## DOCUMENT SECTION

++++++++++

What’s the alternative to assassinating someone?


What’s the alternative to assassinating someone?
By Zan Azlee

So the conversation I had with my seven-year-old daughter yesterday afternoon was a little bit unanticipated.

“Pops. Why did someone want to shoot the old prime minister of Japan?” Alethea asked me.

“I don’t know. Maybe the gunman doesn’t like him,” I said.

“Why must he shoot him pops? I don’t like a lot of people, but I don’t shoot them. I just don’t play with them lah,” she said.

“Do you even know how to shoot a gun?” I asked.

“No. I’m not even strong enough to shoot dai ga jie’s (big sister) nerf gun,” she replied.

Only seven years old, and my daughter already sounds like she’s wiser than so many grownups in the world, especially the individual who shot former prime minister of Japan Shinzo Abe yesterday while he was giving a speech while campaigning for the election. If he didn’t like Abe, then just don’t play with him. It’s as simple as that.

People pray next to flowers laid at the site where late former Japanese prime minister Shinzo Abe was shot while campaigning for a parliamentary election, near Yamato-Saidaiji station in Nara, Japan

Against everything democratic

We can’t deny the fact that, historically, the assassination of political leaders is something that does happen. In Japan, recent history has seen two other politicians assassinated – Iccho Itoh, the mayor of Nagasaki, in 2007 and Koki Ishii, a member of the Democratic Party of Japan, in 2002.

Around the world, there have been many well-known examples, such as US president John F Kennedy, Mahatma Gandhi, Indira Gandhi, Benazir Bhutto, and many more. But just because it is something that does happen doesn’t mean that it is something acceptable or right.

++++++++++

## DIRECTIVE 1
From the column about the shooting of Shinzo Abe, return the passage starting with "People pray next" and going on through "acceptable or right.".
The column above has no connection to the records that come after it.

## Data lines
++++++++++

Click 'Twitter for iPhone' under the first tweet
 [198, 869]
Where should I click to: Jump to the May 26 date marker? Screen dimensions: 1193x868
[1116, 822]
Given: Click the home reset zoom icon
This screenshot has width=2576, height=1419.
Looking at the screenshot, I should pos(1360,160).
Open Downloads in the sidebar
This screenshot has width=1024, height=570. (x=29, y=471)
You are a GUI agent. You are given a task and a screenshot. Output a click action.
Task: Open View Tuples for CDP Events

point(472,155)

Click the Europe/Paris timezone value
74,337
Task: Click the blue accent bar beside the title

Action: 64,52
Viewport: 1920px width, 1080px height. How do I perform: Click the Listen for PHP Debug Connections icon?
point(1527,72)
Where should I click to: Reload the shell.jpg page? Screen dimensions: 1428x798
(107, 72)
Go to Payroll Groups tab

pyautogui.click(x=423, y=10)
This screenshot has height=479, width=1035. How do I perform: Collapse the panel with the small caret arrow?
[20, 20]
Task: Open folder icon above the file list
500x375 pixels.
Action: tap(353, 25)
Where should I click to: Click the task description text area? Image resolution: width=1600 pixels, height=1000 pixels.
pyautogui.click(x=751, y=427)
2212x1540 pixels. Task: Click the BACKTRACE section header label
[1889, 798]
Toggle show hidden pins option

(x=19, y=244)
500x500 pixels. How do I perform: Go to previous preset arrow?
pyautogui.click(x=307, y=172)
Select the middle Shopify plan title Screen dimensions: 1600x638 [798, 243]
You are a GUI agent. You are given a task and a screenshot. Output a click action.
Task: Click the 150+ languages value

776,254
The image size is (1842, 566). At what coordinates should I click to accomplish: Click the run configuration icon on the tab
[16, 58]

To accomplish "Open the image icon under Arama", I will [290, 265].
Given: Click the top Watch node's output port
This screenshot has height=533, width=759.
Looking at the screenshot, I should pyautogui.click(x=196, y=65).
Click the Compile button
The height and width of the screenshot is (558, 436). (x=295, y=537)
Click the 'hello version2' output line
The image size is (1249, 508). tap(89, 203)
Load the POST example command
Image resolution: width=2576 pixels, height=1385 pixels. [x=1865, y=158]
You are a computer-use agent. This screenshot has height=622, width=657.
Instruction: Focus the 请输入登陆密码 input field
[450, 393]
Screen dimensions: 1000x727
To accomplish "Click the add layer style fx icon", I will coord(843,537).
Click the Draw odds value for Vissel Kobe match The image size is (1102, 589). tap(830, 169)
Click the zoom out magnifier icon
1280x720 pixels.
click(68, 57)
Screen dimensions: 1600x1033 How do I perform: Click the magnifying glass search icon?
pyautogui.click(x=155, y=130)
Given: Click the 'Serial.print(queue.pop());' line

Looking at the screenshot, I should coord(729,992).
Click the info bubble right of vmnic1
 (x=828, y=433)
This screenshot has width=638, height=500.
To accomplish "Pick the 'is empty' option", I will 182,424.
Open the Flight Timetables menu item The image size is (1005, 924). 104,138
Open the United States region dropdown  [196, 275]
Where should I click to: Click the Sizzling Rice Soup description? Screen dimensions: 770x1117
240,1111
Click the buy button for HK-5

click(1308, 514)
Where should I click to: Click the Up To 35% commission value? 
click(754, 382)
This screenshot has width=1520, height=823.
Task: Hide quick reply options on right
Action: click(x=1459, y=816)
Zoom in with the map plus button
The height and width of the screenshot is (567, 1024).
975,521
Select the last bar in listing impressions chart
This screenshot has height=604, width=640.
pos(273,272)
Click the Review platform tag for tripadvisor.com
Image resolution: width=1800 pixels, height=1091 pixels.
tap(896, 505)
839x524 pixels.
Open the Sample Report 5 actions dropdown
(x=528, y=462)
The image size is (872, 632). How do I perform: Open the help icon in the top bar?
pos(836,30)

++++++++++

## DIRECTIVE 2
Retype the records starting with the line with "Given: Click the 'Serial.print(queue.pop());'" and going on through the last line of the records.

## RESULT 1
People pray next to flowers laid at the site where late former Japanese prime minister Shinzo Abe was shot while campaigning for a parliamentary election, near Yamato-Saidaiji station in Nara, Japan

Against everything democratic

We can’t deny the fact that, historically, the assassination of political leaders is something that does happen. In Japan, recent history has seen two other politicians assassinated – Iccho Itoh, the mayor of Nagasaki, in 2007 and Koki Ishii, a member of the Democratic Party of Japan, in 2002.

Around the world, there have been many well-known examples, such as US president John F Kennedy, Mahatma Gandhi, Indira Gandhi, Benazir Bhutto, and many more. But just because it is something that does happen doesn’t mean that it is something acceptable or right.

## RESULT 2
Given: Click the 'Serial.print(queue.pop());' line

Looking at the screenshot, I should coord(729,992).
Click the info bubble right of vmnic1
 (x=828, y=433)
This screenshot has width=638, height=500.
To accomplish "Pick the 'is empty' option", I will 182,424.
Open the Flight Timetables menu item The image size is (1005, 924). 104,138
Open the United States region dropdown  [196, 275]
Where should I click to: Click the Sizzling Rice Soup description? Screen dimensions: 770x1117
240,1111
Click the buy button for HK-5

click(1308, 514)
Where should I click to: Click the Up To 35% commission value? 
click(754, 382)
This screenshot has width=1520, height=823.
Task: Hide quick reply options on right
Action: click(x=1459, y=816)
Zoom in with the map plus button
The height and width of the screenshot is (567, 1024).
975,521
Select the last bar in listing impressions chart
This screenshot has height=604, width=640.
pos(273,272)
Click the Review platform tag for tripadvisor.com
Image resolution: width=1800 pixels, height=1091 pixels.
tap(896, 505)
839x524 pixels.
Open the Sample Report 5 actions dropdown
(x=528, y=462)
The image size is (872, 632). How do I perform: Open the help icon in the top bar?
pos(836,30)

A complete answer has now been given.